Sikap saling percaya dan saling menghargai satu sama lain merupakan syarat mutlak untuk bertahannya sebuah perkawinan. Suami istri harus mau menjalankan hak dan kewajibannya secara seimbang agar tidak muncul masalah dalam perkawinan.
Salah satu persyaratan yang sering menjadi perbincangan masyarakat akhir-akhir ini adalah batas usia pernikahan. Oleh karena itu, di dalam makalah ini penulis akan menberikan penjelasan tentang Persetujuan Nikah, Perkawinan Anak-Anak, Wakil dalam Perkawinan, serta apa saja Hak dan Kewajiban bagi Suami Isteri.

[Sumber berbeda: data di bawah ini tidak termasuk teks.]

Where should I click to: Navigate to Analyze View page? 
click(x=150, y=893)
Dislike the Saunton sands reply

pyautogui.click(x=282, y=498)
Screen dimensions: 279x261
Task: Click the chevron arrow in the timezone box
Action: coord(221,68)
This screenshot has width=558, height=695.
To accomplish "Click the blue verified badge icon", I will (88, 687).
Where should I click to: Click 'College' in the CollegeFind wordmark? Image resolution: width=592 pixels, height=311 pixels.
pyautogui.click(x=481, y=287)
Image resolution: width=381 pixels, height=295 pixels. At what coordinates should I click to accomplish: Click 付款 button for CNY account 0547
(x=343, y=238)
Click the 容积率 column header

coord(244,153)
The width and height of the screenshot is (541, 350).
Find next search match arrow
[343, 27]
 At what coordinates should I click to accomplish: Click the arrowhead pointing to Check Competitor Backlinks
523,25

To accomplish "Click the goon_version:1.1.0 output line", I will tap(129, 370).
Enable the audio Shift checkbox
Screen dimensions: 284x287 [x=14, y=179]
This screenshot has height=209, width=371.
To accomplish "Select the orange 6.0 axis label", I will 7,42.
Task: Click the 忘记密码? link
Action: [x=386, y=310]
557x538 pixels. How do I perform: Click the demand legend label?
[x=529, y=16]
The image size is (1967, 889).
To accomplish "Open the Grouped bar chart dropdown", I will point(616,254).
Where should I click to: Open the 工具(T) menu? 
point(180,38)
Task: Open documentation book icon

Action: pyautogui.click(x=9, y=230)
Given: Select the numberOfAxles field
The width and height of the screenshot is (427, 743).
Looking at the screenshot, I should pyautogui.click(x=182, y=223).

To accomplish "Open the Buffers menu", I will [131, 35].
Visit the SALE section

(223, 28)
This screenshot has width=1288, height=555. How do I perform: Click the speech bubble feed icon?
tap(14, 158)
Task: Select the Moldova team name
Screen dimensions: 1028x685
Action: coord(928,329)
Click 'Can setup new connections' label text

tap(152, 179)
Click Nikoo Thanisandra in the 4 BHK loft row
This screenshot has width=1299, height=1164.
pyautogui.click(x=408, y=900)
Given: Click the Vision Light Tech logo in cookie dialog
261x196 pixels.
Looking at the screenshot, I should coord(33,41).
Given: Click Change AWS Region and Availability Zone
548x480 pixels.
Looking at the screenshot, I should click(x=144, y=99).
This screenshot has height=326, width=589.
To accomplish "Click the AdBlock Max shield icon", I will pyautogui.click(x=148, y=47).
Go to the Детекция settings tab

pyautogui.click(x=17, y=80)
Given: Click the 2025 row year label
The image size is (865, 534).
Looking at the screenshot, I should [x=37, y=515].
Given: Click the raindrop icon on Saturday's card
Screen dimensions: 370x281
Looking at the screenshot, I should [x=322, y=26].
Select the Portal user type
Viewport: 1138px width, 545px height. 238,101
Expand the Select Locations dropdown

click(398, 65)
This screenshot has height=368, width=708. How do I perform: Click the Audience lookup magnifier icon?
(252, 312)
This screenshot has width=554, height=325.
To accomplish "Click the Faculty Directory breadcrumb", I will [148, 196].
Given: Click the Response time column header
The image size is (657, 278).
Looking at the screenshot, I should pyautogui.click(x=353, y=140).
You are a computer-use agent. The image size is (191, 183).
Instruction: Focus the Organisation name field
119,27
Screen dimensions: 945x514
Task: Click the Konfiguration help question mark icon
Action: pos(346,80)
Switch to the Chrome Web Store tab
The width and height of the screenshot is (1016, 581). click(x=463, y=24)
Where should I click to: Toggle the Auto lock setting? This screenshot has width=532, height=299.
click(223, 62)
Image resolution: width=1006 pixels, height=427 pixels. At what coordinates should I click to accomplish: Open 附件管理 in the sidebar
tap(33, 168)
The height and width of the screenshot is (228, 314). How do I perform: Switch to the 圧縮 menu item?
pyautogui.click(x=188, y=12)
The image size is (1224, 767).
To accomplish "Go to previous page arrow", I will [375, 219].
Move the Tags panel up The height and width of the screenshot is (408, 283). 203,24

B.            Rumusan Masalah
1.      Jelaskan pengertian persetujuan nikah !
2.      Apa pengertian perkawinan anak-anak ? dan jelaskan apa akibat yang ditimbulkan dari perkawinan anak tersebut !
3.      Jelaskan apa peran wakil dalam perkawinan !
4.      Apa saja hak dan kewajiban bagi suami isteri didalam sebuah keluarga ? serta berikan ayat yang sesuai dengan hak dan kewajiban bagi suami dan isteri !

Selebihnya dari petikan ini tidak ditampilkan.